→ **WHAT YOU NEED TO DO**: From the line that contains "Image resolution: width=197, height=2576." through the line that contains "Privacy policy (168, 2405)", output every line of the listing below exactly and leave out all the rest.

→ **DATA FOR THE TASK**:
---

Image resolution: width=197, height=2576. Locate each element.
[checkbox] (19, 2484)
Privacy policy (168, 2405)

---

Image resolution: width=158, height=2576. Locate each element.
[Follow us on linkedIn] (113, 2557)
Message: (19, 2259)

---

→ **YOUR RESPONSE**:
Image resolution: width=197, height=2576. Locate each element.
[checkbox] (19, 2484)
Privacy policy (168, 2405)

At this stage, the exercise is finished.